*Challenge:* Repeat the lines from the one containing "This screenshot has height=237, width=340." through the one containing "Action: coord(355,20)", swapping "Promotions" for "Offers" and leaving everything else as it is.

*Materials provided:*
————

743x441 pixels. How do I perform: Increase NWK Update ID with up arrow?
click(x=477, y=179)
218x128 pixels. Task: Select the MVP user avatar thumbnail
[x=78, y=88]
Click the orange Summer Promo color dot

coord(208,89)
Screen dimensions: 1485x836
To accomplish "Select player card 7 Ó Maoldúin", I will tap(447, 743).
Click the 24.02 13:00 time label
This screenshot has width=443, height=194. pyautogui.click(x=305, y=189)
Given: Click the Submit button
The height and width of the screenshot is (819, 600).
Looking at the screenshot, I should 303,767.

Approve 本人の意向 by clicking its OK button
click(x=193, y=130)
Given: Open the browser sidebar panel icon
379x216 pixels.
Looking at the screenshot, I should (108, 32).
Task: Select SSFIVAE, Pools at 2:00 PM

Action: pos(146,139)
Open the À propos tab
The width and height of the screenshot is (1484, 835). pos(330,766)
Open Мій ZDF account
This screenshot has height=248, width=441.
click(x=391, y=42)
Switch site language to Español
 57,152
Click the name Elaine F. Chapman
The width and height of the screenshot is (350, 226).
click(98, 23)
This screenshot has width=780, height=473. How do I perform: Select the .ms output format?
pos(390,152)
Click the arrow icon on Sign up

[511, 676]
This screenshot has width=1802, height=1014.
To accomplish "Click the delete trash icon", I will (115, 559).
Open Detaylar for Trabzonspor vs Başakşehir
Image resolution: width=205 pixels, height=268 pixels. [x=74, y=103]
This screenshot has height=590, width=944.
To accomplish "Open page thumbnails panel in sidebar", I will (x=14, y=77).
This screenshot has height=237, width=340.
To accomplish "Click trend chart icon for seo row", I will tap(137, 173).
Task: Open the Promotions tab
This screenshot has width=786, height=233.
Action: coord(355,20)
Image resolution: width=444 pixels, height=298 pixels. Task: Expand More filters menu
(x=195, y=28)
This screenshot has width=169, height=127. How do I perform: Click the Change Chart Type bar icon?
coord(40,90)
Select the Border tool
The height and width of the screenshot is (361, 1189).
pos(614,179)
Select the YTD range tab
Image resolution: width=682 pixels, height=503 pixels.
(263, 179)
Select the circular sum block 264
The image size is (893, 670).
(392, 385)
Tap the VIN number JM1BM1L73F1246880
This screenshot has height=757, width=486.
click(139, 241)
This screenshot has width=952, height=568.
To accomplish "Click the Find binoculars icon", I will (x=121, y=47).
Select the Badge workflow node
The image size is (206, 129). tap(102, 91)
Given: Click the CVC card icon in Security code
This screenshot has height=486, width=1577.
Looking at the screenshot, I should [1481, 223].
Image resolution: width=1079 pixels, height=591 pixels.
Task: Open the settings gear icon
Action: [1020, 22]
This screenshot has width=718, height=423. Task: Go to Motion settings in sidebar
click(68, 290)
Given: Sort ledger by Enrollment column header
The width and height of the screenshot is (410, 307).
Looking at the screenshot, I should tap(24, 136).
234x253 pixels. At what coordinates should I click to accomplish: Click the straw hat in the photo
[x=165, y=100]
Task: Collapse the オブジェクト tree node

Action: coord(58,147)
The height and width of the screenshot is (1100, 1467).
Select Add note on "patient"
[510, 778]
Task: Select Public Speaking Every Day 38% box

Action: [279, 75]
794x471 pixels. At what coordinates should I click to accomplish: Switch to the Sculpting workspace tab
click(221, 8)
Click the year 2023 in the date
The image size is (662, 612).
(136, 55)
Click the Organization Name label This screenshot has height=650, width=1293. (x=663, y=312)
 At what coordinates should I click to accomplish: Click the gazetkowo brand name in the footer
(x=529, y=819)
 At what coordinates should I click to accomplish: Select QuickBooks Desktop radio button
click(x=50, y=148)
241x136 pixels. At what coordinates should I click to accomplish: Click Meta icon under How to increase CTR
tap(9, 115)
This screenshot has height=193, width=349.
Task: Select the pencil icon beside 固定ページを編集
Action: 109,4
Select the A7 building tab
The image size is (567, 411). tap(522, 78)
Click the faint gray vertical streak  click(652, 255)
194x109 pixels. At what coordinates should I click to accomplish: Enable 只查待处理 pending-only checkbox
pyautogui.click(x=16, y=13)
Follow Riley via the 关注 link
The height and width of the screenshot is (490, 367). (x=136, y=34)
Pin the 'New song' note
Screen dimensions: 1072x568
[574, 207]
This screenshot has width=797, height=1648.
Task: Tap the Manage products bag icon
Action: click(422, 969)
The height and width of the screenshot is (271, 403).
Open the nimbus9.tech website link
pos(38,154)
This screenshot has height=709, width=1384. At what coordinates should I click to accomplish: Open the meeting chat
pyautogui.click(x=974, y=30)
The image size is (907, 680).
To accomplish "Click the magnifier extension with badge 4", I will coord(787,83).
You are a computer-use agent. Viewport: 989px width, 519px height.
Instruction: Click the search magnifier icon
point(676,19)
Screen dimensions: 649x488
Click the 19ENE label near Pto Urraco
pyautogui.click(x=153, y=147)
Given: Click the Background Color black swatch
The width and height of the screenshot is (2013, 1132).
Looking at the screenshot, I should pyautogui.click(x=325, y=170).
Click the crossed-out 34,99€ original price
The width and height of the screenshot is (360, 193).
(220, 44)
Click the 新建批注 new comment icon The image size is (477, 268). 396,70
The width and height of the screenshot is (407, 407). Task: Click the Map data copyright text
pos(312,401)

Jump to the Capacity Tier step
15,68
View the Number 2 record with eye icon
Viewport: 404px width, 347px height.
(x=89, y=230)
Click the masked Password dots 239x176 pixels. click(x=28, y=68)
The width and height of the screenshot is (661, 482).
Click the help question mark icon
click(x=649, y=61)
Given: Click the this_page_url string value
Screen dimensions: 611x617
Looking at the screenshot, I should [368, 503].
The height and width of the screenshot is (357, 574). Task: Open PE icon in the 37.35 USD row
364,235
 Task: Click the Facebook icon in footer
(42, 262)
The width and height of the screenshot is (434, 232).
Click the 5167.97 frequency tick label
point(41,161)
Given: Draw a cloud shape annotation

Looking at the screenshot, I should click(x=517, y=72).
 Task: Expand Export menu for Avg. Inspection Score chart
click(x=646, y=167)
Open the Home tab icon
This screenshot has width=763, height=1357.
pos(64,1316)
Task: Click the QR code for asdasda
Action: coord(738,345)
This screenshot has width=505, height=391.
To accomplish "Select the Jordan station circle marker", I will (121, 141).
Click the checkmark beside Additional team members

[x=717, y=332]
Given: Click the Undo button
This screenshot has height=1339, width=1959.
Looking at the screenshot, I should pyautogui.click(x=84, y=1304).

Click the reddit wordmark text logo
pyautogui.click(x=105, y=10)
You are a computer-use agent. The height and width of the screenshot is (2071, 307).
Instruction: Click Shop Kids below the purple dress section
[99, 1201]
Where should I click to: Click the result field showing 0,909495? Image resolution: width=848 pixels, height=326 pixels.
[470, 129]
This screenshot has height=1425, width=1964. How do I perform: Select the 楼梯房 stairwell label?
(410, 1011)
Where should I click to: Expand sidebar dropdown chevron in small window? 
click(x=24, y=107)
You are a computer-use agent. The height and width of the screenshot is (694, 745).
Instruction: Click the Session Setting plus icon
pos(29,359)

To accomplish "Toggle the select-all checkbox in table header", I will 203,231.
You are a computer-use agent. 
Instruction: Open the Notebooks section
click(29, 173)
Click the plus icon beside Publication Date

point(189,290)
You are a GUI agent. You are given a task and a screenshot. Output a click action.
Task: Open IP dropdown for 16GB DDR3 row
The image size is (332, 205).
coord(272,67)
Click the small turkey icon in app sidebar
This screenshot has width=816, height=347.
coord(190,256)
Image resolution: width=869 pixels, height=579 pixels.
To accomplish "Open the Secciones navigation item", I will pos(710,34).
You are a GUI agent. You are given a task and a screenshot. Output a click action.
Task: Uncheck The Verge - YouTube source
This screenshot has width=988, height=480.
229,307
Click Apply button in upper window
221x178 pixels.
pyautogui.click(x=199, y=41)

————

*Correct result:*
This screenshot has height=237, width=340.
To accomplish "Click trend chart icon for seo row", I will tap(137, 173).
Task: Open the Offers tab
This screenshot has width=786, height=233.
Action: coord(355,20)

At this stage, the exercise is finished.